TASK DESCRIPTION: Nothing in the data may change. Copy all of it exactly.

DATA EXCERPTS:
::::::::
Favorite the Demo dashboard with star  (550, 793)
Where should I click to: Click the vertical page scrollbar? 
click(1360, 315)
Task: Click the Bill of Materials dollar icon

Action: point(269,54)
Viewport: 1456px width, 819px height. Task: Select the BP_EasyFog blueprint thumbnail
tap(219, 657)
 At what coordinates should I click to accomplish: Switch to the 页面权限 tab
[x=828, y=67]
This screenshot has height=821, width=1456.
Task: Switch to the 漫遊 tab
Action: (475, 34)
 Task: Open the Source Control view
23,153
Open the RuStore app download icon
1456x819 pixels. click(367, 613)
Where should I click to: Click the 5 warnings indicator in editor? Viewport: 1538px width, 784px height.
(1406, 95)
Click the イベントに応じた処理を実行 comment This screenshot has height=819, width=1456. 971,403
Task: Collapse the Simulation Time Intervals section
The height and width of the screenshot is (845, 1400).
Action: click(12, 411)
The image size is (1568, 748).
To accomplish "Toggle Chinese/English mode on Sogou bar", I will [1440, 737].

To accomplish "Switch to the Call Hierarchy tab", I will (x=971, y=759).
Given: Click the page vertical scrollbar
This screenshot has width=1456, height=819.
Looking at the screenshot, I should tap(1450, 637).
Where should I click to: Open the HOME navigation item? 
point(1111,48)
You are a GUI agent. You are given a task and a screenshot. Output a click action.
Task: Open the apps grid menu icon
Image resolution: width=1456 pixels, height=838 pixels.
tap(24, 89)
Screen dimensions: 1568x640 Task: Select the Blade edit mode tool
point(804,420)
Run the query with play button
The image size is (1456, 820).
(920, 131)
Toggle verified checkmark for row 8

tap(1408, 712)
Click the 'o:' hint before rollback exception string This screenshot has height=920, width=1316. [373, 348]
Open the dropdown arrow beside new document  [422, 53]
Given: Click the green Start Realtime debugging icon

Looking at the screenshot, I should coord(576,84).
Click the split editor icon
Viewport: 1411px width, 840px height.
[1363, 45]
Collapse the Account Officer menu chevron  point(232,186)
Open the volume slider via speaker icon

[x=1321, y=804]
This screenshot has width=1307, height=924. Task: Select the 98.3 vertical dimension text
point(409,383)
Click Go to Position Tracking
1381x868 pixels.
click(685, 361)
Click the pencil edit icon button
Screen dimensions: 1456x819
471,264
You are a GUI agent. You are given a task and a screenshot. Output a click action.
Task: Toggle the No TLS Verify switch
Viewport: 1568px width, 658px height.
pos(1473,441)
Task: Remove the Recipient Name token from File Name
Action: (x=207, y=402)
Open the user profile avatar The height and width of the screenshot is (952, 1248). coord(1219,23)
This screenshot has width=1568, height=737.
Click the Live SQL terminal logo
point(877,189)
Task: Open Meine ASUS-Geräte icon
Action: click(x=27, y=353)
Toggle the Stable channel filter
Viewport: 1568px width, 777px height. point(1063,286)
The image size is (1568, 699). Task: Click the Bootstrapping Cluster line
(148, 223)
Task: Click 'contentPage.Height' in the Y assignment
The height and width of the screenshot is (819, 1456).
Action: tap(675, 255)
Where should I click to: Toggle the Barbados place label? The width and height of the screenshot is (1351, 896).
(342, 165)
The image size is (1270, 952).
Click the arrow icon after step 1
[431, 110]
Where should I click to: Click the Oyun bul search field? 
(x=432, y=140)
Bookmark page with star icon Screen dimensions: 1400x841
::::::::
SOLUTION TO THE PROBLEM:
Favorite the Demo dashboard with star  (550, 793)
Where should I click to: Click the vertical page scrollbar? 
click(1360, 315)
Task: Click the Bill of Materials dollar icon

Action: point(269,54)
Viewport: 1456px width, 819px height. Task: Select the BP_EasyFog blueprint thumbnail
tap(219, 657)
 At what coordinates should I click to accomplish: Switch to the 页面权限 tab
[x=828, y=67]
This screenshot has height=821, width=1456.
Task: Switch to the 漫遊 tab
Action: (475, 34)
 Task: Open the Source Control view
23,153
Open the RuStore app download icon
1456x819 pixels. click(367, 613)
Where should I click to: Click the 5 warnings indicator in editor? Viewport: 1538px width, 784px height.
(1406, 95)
Click the イベントに応じた処理を実行 comment This screenshot has height=819, width=1456. 971,403
Task: Collapse the Simulation Time Intervals section
The height and width of the screenshot is (845, 1400).
Action: click(12, 411)
The image size is (1568, 748).
To accomplish "Toggle Chinese/English mode on Sogou bar", I will [1440, 737].

To accomplish "Switch to the Call Hierarchy tab", I will (x=971, y=759).
Given: Click the page vertical scrollbar
This screenshot has width=1456, height=819.
Looking at the screenshot, I should tap(1450, 637).
Where should I click to: Open the HOME navigation item? 
point(1111,48)
You are a GUI agent. You are given a task and a screenshot. Output a click action.
Task: Open the apps grid menu icon
Image resolution: width=1456 pixels, height=838 pixels.
tap(24, 89)
Screen dimensions: 1568x640 Task: Select the Blade edit mode tool
point(804,420)
Run the query with play button
The image size is (1456, 820).
(920, 131)
Toggle verified checkmark for row 8

tap(1408, 712)
Click the 'o:' hint before rollback exception string This screenshot has height=920, width=1316. [373, 348]
Open the dropdown arrow beside new document  [422, 53]
Given: Click the green Start Realtime debugging icon

Looking at the screenshot, I should coord(576,84).
Click the split editor icon
Viewport: 1411px width, 840px height.
[1363, 45]
Collapse the Account Officer menu chevron  point(232,186)
Open the volume slider via speaker icon

[x=1321, y=804]
This screenshot has width=1307, height=924. Task: Select the 98.3 vertical dimension text
point(409,383)
Click Go to Position Tracking
1381x868 pixels.
click(685, 361)
Click the pencil edit icon button
Screen dimensions: 1456x819
471,264
You are a GUI agent. You are given a task and a screenshot. Output a click action.
Task: Toggle the No TLS Verify switch
Viewport: 1568px width, 658px height.
pos(1473,441)
Task: Remove the Recipient Name token from File Name
Action: (x=207, y=402)
Open the user profile avatar The height and width of the screenshot is (952, 1248). coord(1219,23)
This screenshot has width=1568, height=737.
Click the Live SQL terminal logo
point(877,189)
Task: Open Meine ASUS-Geräte icon
Action: click(x=27, y=353)
Toggle the Stable channel filter
Viewport: 1568px width, 777px height. point(1063,286)
The image size is (1568, 699). Task: Click the Bootstrapping Cluster line
(148, 223)
Task: Click 'contentPage.Height' in the Y assignment
The height and width of the screenshot is (819, 1456).
Action: tap(675, 255)
Where should I click to: Toggle the Barbados place label? The width and height of the screenshot is (1351, 896).
(342, 165)
The image size is (1270, 952).
Click the arrow icon after step 1
[431, 110]
Where should I click to: Click the Oyun bul search field? 
(x=432, y=140)
Bookmark page with star icon Screen dimensions: 1400x841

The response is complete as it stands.